Astronomers have discovered what they think is a new black hole, and if they’re right, it’s not that far away from Earth. At a mere 1,000 light-years away, the small black hole would be our cosmic neighbor — the closest one to our planet ever found.

Being a black hole, the object is impossible to see directly with instruments from Earth, as no light escapes it. So scientists working at the European Southern Observatory (ESO) in Chile actually inferred that that object is where they think based on the movements of stars nearby, according to a new study published in Astronomy & Astrophysics.

The team was trying to get to the bottom of the weird behavior of these two stars that were close to one another in space in a system called HR 6819. They are both in the same system and similar in mass and size, but they act very differently. “One of them is rotating very rapidly, so much that it’s almost flying apart,” Thomas Rivinius, an ESO scientist who led the study, tells The Verge. The other one is barely rotating much at all. Meanwhile, they are both moving through space at different velocities. The rapid rotator is moving very slowly compared to the slow rotator, which moving through space at an extreme speed.

For years, astronomers were curious about this two-star system, with some thinking that a third object must be nearby, causing these two stars to move like they do. Now, after years of speculation, Rivinius and his team decided to take another look with ESO’s La Silla Observatory in Chile. They tracked the movements of the stars and measured how they wobbled through space. They realized that the stars seemed to be orbiting around something else, an object that was about four times as massive our Sun. But at first glance, it didn’t seem like there was anything in the center of this system. That meant they were either revolving around a star that was super hard to see or a black hole.

To narrow down the choices, Rivinius and his team came up with the faintest possible star that could exist with that mass but ultimately couldn’t find any trace of such a dark object. “We could exclude any type of star with that mass being present,” says Rivinius. “So if there’s something with that mass in the system, it must be a black hole.”

The system is close enough to Earth that the stars near the black hole can be seen with the naked eye. But don’t worry: while 1,000 light-years is cosmically close, it’s still a huge distance, and this black hole poses no danger to Earth.

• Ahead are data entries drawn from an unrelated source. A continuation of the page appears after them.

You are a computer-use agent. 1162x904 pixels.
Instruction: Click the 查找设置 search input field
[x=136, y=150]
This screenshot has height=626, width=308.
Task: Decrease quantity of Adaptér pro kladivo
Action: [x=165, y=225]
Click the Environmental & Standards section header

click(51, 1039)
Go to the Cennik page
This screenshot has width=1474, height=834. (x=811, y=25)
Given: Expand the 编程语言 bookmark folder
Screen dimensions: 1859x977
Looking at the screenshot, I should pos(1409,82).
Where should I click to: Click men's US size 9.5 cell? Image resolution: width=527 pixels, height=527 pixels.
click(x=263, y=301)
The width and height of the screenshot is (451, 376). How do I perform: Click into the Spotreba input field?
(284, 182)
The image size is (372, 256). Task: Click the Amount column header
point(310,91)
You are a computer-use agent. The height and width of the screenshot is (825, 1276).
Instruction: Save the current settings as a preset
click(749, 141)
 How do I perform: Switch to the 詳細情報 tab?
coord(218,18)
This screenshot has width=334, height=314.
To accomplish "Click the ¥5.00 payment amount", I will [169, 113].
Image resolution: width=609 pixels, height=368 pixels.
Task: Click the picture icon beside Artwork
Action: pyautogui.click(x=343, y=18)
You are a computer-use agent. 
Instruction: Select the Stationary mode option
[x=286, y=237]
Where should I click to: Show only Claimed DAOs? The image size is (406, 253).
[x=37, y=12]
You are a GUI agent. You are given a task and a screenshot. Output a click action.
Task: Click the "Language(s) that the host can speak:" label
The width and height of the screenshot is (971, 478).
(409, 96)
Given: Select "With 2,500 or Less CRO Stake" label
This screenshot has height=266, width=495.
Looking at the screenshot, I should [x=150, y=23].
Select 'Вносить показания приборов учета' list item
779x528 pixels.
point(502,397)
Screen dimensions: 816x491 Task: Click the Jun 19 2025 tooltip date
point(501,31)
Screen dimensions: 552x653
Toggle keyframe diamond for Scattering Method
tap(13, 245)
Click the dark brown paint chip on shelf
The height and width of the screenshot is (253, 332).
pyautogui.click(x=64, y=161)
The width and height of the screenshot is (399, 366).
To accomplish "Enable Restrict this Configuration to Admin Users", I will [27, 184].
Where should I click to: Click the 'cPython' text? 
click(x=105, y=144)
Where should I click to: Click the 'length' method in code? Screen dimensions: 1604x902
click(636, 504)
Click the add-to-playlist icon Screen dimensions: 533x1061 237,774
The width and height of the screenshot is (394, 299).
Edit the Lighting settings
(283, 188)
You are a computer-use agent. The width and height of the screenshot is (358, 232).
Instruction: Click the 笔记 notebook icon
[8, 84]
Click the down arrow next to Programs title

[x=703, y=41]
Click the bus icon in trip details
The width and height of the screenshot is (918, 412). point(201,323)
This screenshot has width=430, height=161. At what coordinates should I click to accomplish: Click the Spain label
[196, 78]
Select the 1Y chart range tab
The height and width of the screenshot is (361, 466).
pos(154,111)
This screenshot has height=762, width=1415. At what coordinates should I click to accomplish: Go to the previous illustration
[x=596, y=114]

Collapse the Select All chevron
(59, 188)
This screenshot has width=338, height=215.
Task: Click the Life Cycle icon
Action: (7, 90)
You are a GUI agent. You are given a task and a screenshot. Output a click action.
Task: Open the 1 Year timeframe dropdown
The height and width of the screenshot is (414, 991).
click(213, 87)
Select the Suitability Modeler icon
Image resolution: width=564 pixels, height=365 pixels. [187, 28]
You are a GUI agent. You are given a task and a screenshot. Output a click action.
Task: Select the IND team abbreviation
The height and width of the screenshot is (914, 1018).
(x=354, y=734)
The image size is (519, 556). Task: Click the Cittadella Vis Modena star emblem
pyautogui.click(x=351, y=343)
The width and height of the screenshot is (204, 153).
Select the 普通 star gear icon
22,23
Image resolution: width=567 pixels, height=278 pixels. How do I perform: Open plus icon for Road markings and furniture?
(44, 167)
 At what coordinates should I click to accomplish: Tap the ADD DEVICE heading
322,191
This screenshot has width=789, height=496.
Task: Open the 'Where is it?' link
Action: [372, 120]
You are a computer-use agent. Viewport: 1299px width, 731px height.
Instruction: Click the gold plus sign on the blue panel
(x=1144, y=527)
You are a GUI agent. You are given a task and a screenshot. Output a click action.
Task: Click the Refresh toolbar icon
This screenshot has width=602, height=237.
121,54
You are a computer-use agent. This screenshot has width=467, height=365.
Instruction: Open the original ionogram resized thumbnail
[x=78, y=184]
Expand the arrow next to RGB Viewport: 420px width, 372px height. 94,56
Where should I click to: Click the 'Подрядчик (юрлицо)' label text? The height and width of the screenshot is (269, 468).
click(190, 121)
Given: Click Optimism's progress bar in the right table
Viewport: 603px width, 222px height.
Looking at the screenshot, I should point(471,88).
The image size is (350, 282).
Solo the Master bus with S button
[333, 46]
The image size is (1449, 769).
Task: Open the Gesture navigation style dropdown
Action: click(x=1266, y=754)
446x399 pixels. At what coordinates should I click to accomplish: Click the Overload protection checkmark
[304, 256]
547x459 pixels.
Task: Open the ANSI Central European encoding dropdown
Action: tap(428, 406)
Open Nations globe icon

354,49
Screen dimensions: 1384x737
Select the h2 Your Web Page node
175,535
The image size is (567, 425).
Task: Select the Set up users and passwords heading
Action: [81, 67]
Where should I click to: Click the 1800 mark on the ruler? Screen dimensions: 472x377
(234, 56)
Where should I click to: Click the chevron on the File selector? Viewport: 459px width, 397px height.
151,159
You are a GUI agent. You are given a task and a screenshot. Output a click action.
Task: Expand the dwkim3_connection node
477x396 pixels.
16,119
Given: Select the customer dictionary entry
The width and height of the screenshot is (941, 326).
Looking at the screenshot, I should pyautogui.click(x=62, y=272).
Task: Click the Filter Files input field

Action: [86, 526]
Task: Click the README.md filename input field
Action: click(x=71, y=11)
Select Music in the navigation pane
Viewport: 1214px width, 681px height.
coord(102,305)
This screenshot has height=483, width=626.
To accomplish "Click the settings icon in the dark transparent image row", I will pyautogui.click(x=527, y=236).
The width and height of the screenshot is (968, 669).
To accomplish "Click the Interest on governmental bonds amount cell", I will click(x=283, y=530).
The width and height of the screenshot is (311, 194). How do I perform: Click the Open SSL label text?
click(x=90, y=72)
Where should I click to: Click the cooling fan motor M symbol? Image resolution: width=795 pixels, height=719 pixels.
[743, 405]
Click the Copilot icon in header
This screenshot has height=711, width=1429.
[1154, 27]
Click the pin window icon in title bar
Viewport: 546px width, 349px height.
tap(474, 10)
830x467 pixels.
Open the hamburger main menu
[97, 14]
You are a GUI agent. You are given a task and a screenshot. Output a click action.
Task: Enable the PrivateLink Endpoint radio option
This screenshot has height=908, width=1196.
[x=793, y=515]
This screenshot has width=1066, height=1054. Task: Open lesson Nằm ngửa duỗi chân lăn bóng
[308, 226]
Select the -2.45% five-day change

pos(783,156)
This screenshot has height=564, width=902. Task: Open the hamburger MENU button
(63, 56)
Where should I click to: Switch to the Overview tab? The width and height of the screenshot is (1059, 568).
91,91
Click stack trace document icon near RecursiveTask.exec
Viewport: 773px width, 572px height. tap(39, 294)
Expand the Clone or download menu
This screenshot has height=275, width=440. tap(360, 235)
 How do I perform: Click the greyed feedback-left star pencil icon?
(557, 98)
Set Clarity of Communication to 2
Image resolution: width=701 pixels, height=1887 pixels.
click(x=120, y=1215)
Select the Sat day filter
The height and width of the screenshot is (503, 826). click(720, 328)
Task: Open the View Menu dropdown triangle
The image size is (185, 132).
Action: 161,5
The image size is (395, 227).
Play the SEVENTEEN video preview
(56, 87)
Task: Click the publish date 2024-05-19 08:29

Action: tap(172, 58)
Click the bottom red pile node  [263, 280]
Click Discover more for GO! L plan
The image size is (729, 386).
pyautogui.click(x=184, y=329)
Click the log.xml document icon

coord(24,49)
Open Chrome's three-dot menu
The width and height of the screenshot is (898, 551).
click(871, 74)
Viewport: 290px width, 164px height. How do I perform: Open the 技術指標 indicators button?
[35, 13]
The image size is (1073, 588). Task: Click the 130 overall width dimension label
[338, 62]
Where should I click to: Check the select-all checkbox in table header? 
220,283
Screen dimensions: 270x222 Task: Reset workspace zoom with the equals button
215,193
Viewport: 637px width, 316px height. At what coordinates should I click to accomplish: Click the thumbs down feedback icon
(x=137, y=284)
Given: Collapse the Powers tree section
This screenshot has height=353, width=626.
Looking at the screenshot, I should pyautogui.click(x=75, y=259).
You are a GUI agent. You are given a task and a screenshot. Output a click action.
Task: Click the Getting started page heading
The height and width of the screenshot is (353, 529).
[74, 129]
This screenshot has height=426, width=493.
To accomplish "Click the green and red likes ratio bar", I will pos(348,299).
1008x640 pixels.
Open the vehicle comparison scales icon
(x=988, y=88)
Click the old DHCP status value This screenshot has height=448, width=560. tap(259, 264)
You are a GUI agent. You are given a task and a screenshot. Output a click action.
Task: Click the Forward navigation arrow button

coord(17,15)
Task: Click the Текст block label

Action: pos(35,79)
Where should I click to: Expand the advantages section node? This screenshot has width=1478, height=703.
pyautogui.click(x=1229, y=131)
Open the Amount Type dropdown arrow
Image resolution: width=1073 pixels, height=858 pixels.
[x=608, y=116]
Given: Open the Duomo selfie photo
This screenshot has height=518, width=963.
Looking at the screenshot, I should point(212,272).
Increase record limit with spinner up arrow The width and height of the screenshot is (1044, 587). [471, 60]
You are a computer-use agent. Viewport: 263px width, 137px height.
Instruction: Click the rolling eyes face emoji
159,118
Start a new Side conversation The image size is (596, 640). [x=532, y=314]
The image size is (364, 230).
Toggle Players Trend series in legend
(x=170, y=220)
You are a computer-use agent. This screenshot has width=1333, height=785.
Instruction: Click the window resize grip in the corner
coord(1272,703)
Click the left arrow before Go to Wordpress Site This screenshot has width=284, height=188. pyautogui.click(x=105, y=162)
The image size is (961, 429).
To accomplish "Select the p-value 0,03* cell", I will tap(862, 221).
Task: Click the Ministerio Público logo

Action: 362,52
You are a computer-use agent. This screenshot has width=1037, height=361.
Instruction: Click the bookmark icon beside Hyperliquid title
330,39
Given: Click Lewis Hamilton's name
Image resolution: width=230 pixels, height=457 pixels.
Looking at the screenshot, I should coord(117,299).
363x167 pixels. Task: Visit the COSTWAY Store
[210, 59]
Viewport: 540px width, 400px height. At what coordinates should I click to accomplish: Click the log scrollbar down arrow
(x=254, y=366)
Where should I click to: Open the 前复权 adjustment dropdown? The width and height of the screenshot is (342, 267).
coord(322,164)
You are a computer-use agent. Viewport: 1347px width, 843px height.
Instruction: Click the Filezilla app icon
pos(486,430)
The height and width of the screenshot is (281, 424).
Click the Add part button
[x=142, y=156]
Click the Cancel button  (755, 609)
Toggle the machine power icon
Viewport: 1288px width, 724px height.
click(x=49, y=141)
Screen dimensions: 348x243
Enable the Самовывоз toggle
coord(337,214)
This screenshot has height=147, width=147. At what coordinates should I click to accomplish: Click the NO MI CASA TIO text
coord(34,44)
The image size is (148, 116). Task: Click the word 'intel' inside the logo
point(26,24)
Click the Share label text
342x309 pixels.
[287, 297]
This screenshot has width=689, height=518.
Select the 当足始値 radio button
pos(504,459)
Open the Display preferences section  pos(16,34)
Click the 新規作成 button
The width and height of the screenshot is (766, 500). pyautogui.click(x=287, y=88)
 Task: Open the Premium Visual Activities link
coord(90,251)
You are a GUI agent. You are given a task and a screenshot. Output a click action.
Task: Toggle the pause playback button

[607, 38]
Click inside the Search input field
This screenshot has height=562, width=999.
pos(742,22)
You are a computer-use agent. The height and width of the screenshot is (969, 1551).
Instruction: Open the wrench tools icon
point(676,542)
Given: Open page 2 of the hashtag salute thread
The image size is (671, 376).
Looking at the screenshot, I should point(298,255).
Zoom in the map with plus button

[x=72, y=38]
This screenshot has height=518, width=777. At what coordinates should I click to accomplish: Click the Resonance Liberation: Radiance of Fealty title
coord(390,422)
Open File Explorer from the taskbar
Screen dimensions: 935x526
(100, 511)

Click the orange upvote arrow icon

The black hole in this system is petite compared to some of the others that exist out in the Universe. For instance, the supermassive black hole at the center of our Milky Way Galaxy is thought to be 4.6 million times the mass of our Sun. (It’s also 26,000 light-years away.)

Finding a black hole so close to Earth means that there might be even more tiny black holes peppered throughout the Universe — and even our own galaxy. “We only know of a few dozen black holes, but we suspect there might be a billion in the galaxy,” says Rivinius. “The fact that it’s so close actually means that it cannot be very uncommon.”